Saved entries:
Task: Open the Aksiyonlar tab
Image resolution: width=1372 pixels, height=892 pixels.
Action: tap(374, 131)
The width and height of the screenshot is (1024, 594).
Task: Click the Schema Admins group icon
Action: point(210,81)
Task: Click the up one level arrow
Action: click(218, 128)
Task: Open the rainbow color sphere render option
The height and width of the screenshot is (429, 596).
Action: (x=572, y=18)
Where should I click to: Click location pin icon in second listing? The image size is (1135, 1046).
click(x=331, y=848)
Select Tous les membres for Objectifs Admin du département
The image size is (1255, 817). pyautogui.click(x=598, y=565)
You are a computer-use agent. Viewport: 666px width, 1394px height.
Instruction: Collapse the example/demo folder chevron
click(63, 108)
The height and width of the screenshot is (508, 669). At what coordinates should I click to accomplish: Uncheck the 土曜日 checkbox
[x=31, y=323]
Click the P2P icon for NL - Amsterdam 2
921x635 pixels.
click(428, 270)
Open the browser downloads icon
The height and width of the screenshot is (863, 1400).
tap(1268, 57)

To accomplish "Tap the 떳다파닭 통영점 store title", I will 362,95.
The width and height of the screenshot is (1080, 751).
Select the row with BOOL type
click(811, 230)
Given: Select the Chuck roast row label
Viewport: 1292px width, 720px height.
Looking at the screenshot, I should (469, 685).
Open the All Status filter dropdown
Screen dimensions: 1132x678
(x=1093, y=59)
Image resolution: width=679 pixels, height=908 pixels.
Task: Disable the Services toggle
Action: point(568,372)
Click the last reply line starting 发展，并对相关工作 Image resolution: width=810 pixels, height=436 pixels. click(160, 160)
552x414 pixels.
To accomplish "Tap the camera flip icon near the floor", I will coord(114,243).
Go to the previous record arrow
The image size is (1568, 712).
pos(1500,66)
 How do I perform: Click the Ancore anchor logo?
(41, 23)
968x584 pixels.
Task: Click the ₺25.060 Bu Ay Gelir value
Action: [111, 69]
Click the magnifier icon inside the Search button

### Work task
Transcribe every line of the data, exactly as it stands.

### Expected output
Task: Open the Aksiyonlar tab
Image resolution: width=1372 pixels, height=892 pixels.
Action: tap(374, 131)
The width and height of the screenshot is (1024, 594).
Task: Click the Schema Admins group icon
Action: point(210,81)
Task: Click the up one level arrow
Action: click(218, 128)
Task: Open the rainbow color sphere render option
The height and width of the screenshot is (429, 596).
Action: (x=572, y=18)
Where should I click to: Click location pin icon in second listing? The image size is (1135, 1046).
click(x=331, y=848)
Select Tous les membres for Objectifs Admin du département
The image size is (1255, 817). pyautogui.click(x=598, y=565)
You are a computer-use agent. Viewport: 666px width, 1394px height.
Instruction: Collapse the example/demo folder chevron
click(63, 108)
The height and width of the screenshot is (508, 669). At what coordinates should I click to accomplish: Uncheck the 土曜日 checkbox
[x=31, y=323]
Click the P2P icon for NL - Amsterdam 2
921x635 pixels.
click(428, 270)
Open the browser downloads icon
The height and width of the screenshot is (863, 1400).
tap(1268, 57)

To accomplish "Tap the 떳다파닭 통영점 store title", I will 362,95.
The width and height of the screenshot is (1080, 751).
Select the row with BOOL type
click(811, 230)
Given: Select the Chuck roast row label
Viewport: 1292px width, 720px height.
Looking at the screenshot, I should (469, 685).
Open the All Status filter dropdown
Screen dimensions: 1132x678
(x=1093, y=59)
Image resolution: width=679 pixels, height=908 pixels.
Task: Disable the Services toggle
Action: point(568,372)
Click the last reply line starting 发展，并对相关工作 Image resolution: width=810 pixels, height=436 pixels. click(160, 160)
552x414 pixels.
To accomplish "Tap the camera flip icon near the floor", I will coord(114,243).
Go to the previous record arrow
The image size is (1568, 712).
pos(1500,66)
 How do I perform: Click the Ancore anchor logo?
(41, 23)
968x584 pixels.
Task: Click the ₺25.060 Bu Ay Gelir value
Action: [111, 69]
Click the magnifier icon inside the Search button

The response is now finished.